13. Data Preprocessing

  ┌──────────────────────────────────────────────────────────────────────┐
  │                    PREPROCESSING PIPELINE                             │
  │                                                                      │
  │  Raw Data ──► Feature Scaling ──► (Optional) ──► Normalization ──►  │
  │                                                    (auto or manual)  │
  │                                                                      │
  │  Recommendations:                                                    │
  │                                                                      │
  │  1. Scale features to similar ranges BEFORE encoding                 │
  │     (prevents one feature from dominating the quantum state)         │
  │                                                                      │
  │  2. Use normalize=True (default) for automatic L2 normalization      │
  │     or pre-normalize with: x = x / np.linalg.norm(x)                │
  │                                                                      │
  │  3. Non-power-of-2 features are auto-padded with zeros              │
  │     Consider if zero-padding biases downstream algorithms            │
  │                                                                      │
  └──────────────────────────────────────────────────────────────────────┘

14. Comparison with Other Encodings

  ┌───────────────────┬──────────┬──────────┬────────────┬──────────────┐
  │    Encoding       │  Qubits  │  Depth   │ Entangling │ Simulability │
  ├───────────────────┼──────────┼──────────┼────────────┼──────────────┤
  │  Amplitude ★      │  log₂n  │  O(2ⁿ)  │    Yes     │  Not sim.    │
  │  Angle            │    n     │  O(1)    │     No     │  Simulable   │
  │  Basis            │    n     │  O(1)    │     No     │  Simulable   │
  │  IQP              │    n     │  O(n²)  │    Yes     │  Not sim.    │
  │  ZZ Feature Map   │    n     │  O(n²)  │    Yes     │  Not sim.    │
  └───────────────────┴──────────┴──────────┴────────────┴──────────────┘

  Key insight:
  ┌────────────────────────────────────────────────────────────────┐
  │  Amplitude encoding is the only encoding that achieves        │
  │  SUB-LINEAR qubit scaling, but at the cost of exponential     │
  │  circuit depth.
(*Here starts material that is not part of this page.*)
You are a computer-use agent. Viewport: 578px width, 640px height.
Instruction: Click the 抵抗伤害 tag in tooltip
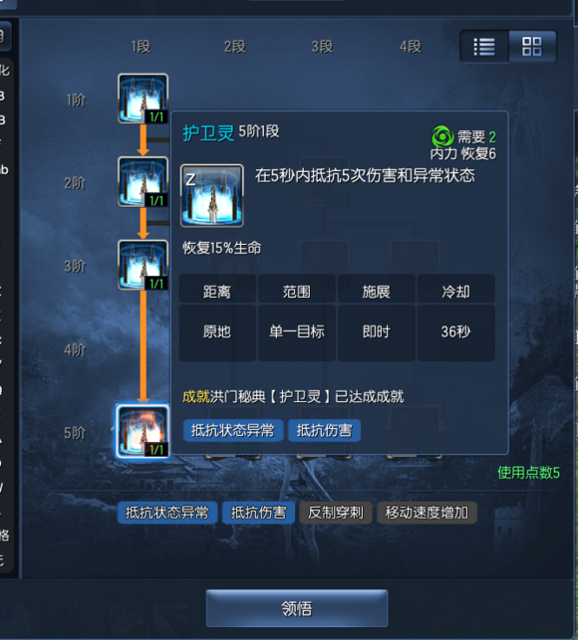click(x=324, y=430)
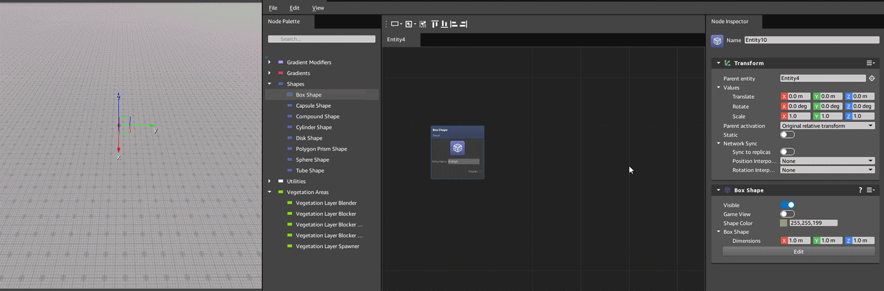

Every other encoding uses at least n qubits.  │
  └────────────────────────────────────────────────────────────────┘

15. The State Preparation Problem

Why is amplitude encoding so expensive? It reduces to a fundamental result in quantum information theory:

  ┌──────────────────────────────────────────────────────────────────┐
  │                                                                  │
  │  THEOREM (Knill, 1995; Plesch & Buzek, 2011):                   │
  │                                                                  │
  │  Preparing an arbitrary n-qubit quantum state requires           │
  │  Ω(2ⁿ) elementary gates in the worst case.                      │
  │                                                                  │
  │  No quantum circuit can do better for general state vectors.     │
  │                                                                  │
  │  This is because the set of n-qubit states is a 2^(n+1) - 2    │
  │  dimensional manifold (real parameters), and each gate adds      │
  │  at most O(1) parameters.                                        │
  │                                                                  │
  └──────────────────────────────────────────────────────────────────┘

  The Mottonen et al. decomposition used in this implementation achieves
  this theoretical lower bound (up to constant factors), making it
  asymptotically optimal for general state preparation.

References

  1. Schuld, M., & Petruccione, F. (2018). "Supervised Learning with Quantum Computers." Springer. Chapter 4: Quantum Feature Maps.

  2. Mottonen, M., et al. (2004). "Transformation of quantum states using uniformly controlled rotations." Quantum Information & Computation.

  3. Shende, V., Bullock, S., & Markov, I. (2006). "Synthesis of quantum logic circuits." IEEE Transactions on CAD.

  4. Araujo, I. F., et al. (2021). "A divide-and-conquer algorithm for quantum state preparation." Scientific Reports, 11, 6329.